YOUR TASK =>
Every entry needs to be repeated exactly, with nothing left out.

SUPPLIED ENTRIES =>
[Start of Attachment]
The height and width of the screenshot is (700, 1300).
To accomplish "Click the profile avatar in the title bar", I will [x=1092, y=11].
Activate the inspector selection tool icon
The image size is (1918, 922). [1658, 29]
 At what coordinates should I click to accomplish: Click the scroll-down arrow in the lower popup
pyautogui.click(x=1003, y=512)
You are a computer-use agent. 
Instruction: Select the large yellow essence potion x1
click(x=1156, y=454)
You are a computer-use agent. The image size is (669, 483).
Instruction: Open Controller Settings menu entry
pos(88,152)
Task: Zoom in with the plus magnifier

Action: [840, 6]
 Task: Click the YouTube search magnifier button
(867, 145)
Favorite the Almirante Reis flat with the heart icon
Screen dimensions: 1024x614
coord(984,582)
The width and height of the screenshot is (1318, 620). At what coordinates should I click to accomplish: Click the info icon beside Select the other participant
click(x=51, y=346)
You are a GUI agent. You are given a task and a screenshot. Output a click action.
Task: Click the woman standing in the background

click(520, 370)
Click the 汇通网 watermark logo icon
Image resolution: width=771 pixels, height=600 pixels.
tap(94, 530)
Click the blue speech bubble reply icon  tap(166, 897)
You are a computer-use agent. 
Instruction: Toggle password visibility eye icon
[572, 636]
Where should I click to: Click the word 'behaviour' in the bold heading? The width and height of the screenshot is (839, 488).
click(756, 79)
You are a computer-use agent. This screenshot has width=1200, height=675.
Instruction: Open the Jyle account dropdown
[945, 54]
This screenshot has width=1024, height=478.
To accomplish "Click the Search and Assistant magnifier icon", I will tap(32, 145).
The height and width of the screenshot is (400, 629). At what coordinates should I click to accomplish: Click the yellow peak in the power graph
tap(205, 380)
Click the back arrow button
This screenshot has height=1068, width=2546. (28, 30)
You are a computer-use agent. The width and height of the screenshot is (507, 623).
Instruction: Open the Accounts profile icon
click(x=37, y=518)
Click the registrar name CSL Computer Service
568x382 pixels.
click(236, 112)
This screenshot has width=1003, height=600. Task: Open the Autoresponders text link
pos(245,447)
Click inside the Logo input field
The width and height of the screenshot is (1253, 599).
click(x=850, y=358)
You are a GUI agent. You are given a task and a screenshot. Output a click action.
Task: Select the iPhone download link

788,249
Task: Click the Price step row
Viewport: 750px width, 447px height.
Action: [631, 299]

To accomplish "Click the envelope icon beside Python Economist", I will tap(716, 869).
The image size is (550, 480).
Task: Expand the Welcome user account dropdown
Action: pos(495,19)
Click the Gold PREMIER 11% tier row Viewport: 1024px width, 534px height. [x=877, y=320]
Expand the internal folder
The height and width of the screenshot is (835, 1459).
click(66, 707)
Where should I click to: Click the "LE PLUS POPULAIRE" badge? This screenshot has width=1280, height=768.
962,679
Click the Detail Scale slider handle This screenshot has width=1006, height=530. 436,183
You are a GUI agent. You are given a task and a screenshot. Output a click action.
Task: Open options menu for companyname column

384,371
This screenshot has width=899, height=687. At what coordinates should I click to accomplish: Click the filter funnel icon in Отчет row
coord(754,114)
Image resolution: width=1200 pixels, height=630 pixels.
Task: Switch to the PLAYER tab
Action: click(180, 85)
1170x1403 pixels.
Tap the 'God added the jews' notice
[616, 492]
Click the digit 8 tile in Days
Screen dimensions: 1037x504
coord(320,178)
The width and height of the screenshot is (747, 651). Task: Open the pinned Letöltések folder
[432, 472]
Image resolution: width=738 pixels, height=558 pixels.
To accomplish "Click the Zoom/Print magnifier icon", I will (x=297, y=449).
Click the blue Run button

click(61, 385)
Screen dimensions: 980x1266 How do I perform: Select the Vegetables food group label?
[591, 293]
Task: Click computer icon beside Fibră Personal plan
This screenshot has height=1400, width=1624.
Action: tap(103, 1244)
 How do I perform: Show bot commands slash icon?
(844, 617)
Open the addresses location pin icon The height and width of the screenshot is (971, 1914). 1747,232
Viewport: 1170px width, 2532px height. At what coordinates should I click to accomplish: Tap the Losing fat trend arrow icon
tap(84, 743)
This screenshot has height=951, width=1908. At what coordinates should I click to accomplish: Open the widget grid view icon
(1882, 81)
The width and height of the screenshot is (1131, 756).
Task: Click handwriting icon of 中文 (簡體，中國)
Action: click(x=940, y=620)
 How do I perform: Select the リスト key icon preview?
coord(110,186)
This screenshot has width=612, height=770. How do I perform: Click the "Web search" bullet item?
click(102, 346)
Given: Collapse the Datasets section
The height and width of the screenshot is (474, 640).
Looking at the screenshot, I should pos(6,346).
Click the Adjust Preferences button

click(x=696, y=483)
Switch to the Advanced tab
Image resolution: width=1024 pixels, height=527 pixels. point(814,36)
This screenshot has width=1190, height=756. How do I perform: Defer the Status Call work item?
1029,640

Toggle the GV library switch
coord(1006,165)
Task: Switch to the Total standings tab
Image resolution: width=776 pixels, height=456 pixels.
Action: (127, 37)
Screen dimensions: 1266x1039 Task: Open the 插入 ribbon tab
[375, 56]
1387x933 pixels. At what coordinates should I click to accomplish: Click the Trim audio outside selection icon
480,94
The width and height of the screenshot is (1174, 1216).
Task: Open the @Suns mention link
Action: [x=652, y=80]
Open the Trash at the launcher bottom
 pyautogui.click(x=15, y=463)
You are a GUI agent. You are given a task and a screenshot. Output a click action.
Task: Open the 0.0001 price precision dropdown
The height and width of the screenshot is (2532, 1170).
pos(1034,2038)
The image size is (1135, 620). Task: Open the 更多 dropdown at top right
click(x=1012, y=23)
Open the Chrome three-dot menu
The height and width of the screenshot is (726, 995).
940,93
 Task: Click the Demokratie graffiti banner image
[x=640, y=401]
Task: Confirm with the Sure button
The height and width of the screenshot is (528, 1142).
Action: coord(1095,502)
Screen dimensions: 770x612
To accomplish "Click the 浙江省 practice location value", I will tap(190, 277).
[End of Attachment]
YOUR SOLUTION =>
The height and width of the screenshot is (700, 1300).
To accomplish "Click the profile avatar in the title bar", I will [x=1092, y=11].
Activate the inspector selection tool icon
The image size is (1918, 922). [1658, 29]
 At what coordinates should I click to accomplish: Click the scroll-down arrow in the lower popup
pyautogui.click(x=1003, y=512)
You are a computer-use agent. 
Instruction: Select the large yellow essence potion x1
click(x=1156, y=454)
You are a computer-use agent. The image size is (669, 483).
Instruction: Open Controller Settings menu entry
pos(88,152)
Task: Zoom in with the plus magnifier

Action: [840, 6]
 Task: Click the YouTube search magnifier button
(867, 145)
Favorite the Almirante Reis flat with the heart icon
Screen dimensions: 1024x614
coord(984,582)
The width and height of the screenshot is (1318, 620). At what coordinates should I click to accomplish: Click the info icon beside Select the other participant
click(x=51, y=346)
You are a GUI agent. You are given a task and a screenshot. Output a click action.
Task: Click the woman standing in the background

click(520, 370)
Click the 汇通网 watermark logo icon
Image resolution: width=771 pixels, height=600 pixels.
tap(94, 530)
Click the blue speech bubble reply icon  tap(166, 897)
You are a computer-use agent. 
Instruction: Toggle password visibility eye icon
[572, 636]
Where should I click to: Click the word 'behaviour' in the bold heading? The width and height of the screenshot is (839, 488).
click(756, 79)
You are a computer-use agent. This screenshot has width=1200, height=675.
Instruction: Open the Jyle account dropdown
[945, 54]
This screenshot has width=1024, height=478.
To accomplish "Click the Search and Assistant magnifier icon", I will tap(32, 145).
The height and width of the screenshot is (400, 629). At what coordinates should I click to accomplish: Click the yellow peak in the power graph
tap(205, 380)
Click the back arrow button
This screenshot has height=1068, width=2546. (28, 30)
You are a computer-use agent. The width and height of the screenshot is (507, 623).
Instruction: Open the Accounts profile icon
click(x=37, y=518)
Click the registrar name CSL Computer Service
568x382 pixels.
click(236, 112)
This screenshot has width=1003, height=600. Task: Open the Autoresponders text link
pos(245,447)
Click inside the Logo input field
The width and height of the screenshot is (1253, 599).
click(x=850, y=358)
You are a GUI agent. You are given a task and a screenshot. Output a click action.
Task: Select the iPhone download link

788,249
Task: Click the Price step row
Viewport: 750px width, 447px height.
Action: [631, 299]

To accomplish "Click the envelope icon beside Python Economist", I will tap(716, 869).
The image size is (550, 480).
Task: Expand the Welcome user account dropdown
Action: pos(495,19)
Click the Gold PREMIER 11% tier row Viewport: 1024px width, 534px height. [x=877, y=320]
Expand the internal folder
The height and width of the screenshot is (835, 1459).
click(66, 707)
Where should I click to: Click the "LE PLUS POPULAIRE" badge? This screenshot has width=1280, height=768.
962,679
Click the Detail Scale slider handle This screenshot has width=1006, height=530. 436,183
You are a GUI agent. You are given a task and a screenshot. Output a click action.
Task: Open options menu for companyname column

384,371
This screenshot has width=899, height=687. At what coordinates should I click to accomplish: Click the filter funnel icon in Отчет row
coord(754,114)
Image resolution: width=1200 pixels, height=630 pixels.
Task: Switch to the PLAYER tab
Action: click(180, 85)
1170x1403 pixels.
Tap the 'God added the jews' notice
[616, 492]
Click the digit 8 tile in Days
Screen dimensions: 1037x504
coord(320,178)
The width and height of the screenshot is (747, 651). Task: Open the pinned Letöltések folder
[432, 472]
Image resolution: width=738 pixels, height=558 pixels.
To accomplish "Click the Zoom/Print magnifier icon", I will (x=297, y=449).
Click the blue Run button

click(61, 385)
Screen dimensions: 980x1266 How do I perform: Select the Vegetables food group label?
[591, 293]
Task: Click computer icon beside Fibră Personal plan
This screenshot has height=1400, width=1624.
Action: tap(103, 1244)
 How do I perform: Show bot commands slash icon?
(844, 617)
Open the addresses location pin icon The height and width of the screenshot is (971, 1914). 1747,232
Viewport: 1170px width, 2532px height. At what coordinates should I click to accomplish: Tap the Losing fat trend arrow icon
tap(84, 743)
This screenshot has height=951, width=1908. At what coordinates should I click to accomplish: Open the widget grid view icon
(1882, 81)
The width and height of the screenshot is (1131, 756).
Task: Click handwriting icon of 中文 (簡體，中國)
Action: click(x=940, y=620)
 How do I perform: Select the リスト key icon preview?
coord(110,186)
This screenshot has width=612, height=770. How do I perform: Click the "Web search" bullet item?
click(102, 346)
Given: Collapse the Datasets section
The height and width of the screenshot is (474, 640).
Looking at the screenshot, I should pos(6,346).
Click the Adjust Preferences button

click(x=696, y=483)
Switch to the Advanced tab
Image resolution: width=1024 pixels, height=527 pixels. point(814,36)
This screenshot has width=1190, height=756. How do I perform: Defer the Status Call work item?
1029,640

Toggle the GV library switch
coord(1006,165)
Task: Switch to the Total standings tab
Image resolution: width=776 pixels, height=456 pixels.
Action: (127, 37)
Screen dimensions: 1266x1039 Task: Open the 插入 ribbon tab
[375, 56]
1387x933 pixels. At what coordinates should I click to accomplish: Click the Trim audio outside selection icon
480,94
The width and height of the screenshot is (1174, 1216).
Task: Open the @Suns mention link
Action: [x=652, y=80]
Open the Trash at the launcher bottom
 pyautogui.click(x=15, y=463)
You are a GUI agent. You are given a task and a screenshot. Output a click action.
Task: Open the 0.0001 price precision dropdown
The height and width of the screenshot is (2532, 1170).
pos(1034,2038)
The image size is (1135, 620). Task: Open the 更多 dropdown at top right
click(x=1012, y=23)
Open the Chrome three-dot menu
The height and width of the screenshot is (726, 995).
940,93
 Task: Click the Demokratie graffiti banner image
[x=640, y=401]
Task: Confirm with the Sure button
The height and width of the screenshot is (528, 1142).
Action: coord(1095,502)
Screen dimensions: 770x612
To accomplish "Click the 浙江省 practice location value", I will tap(190, 277).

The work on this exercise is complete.